On Fri, 06 Sep 2019 02:20:00 +0000 Mike Perry mikeperry@torproject.org wrote:
- "I didn't see the Tor Project repos mentioned in Tor's Relay docs!"
I was using them in the past, but then decided not to, as it's adding some management overhead and also one more potential security weakpoint.
These two strike me as being likely to be very high on the list of common reasons, when the choice is deliberately made.
What can we do to reduce management overhead?
Nothing, perhaps. It's just a matter of dealing with an external repo itself: adding it, ensuring it is added on all new machines, ensuring the distro specifier is update on distro upgrades, and likely working on integrating all of that that into a centralized deployment system (not ansible): e.g. do I add that into sources.list directly, or put a file into sources.list.d, if a file, then will it be a file directly, or symlinked from the location into which all other configs are rsync'ed to the machine, etc.
Considering the previously perceived low benefit of running the very latest version in the first place, or the benefit of running that over backports (the Tor repo might have only a marginally newer version than backports), it should be easy to see why the desire to skip all of the above.
(For backports it is the same "overhead", but I am likely adding backports anyway, due to wanting something else from it, not just Tor).
Someone else mentioned ansible. Would an ansible playbook that add our repositories and their gpg keys make this easier? Or is it better just to keep the steps all on a single page?
Personally I do not use ansible and would not prefer that to be made the only way to do something.
Where does the security weakpoint risk come from? Does apt-transport-tor/onion service repository availability help in your mind here?

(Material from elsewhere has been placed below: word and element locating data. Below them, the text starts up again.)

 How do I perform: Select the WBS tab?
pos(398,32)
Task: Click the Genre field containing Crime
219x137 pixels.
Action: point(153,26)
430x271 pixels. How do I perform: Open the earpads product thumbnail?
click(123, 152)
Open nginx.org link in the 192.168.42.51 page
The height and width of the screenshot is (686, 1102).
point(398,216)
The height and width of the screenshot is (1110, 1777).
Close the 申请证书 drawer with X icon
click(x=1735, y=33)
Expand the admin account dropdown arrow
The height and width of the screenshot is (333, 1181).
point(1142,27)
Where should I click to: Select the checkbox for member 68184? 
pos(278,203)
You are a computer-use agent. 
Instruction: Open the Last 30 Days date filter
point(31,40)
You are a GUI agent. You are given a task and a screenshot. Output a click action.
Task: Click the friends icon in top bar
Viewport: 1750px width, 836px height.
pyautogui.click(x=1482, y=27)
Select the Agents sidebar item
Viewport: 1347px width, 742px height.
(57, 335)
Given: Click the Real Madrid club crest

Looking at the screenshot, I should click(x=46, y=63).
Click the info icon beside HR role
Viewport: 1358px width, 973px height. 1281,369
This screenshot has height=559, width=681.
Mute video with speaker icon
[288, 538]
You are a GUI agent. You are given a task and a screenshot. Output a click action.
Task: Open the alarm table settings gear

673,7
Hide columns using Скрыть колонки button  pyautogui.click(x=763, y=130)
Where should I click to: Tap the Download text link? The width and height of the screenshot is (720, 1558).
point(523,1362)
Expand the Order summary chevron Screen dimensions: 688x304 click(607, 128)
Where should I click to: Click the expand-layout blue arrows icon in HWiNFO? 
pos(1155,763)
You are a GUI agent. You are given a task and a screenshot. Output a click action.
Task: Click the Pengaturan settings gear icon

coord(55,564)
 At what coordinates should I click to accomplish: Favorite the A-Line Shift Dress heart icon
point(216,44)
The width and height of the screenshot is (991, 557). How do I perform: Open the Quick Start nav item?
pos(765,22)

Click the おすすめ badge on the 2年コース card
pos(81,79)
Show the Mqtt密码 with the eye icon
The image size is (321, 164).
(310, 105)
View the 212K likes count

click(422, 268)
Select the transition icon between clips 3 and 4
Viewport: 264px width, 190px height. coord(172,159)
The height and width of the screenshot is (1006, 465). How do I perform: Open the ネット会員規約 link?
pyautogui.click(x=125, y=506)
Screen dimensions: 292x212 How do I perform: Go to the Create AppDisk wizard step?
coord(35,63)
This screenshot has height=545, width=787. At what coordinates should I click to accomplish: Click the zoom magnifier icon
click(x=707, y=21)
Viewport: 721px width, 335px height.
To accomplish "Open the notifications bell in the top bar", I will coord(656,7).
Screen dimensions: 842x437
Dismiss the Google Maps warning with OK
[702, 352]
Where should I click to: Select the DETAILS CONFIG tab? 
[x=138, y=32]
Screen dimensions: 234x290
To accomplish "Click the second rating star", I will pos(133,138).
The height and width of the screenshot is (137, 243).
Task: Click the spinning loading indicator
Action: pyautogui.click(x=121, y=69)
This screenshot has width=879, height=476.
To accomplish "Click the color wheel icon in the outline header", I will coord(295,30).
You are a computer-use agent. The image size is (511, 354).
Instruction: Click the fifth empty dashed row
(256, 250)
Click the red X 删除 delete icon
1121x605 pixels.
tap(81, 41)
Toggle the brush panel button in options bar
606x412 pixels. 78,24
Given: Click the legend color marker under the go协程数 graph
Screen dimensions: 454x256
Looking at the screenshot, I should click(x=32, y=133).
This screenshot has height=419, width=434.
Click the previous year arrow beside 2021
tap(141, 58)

As with adding any third-party repository, it means trusting the repository provider to install and run any root-privilege code on the machine. In case the repository server (or actually the release process, including signing) is compromised, on the next update it can serve malicious or backdoored versions of the software. So naturally from the security standpoint it is beneficial to add (and trust) as few repositories as possible, just to reduce the "attack surface".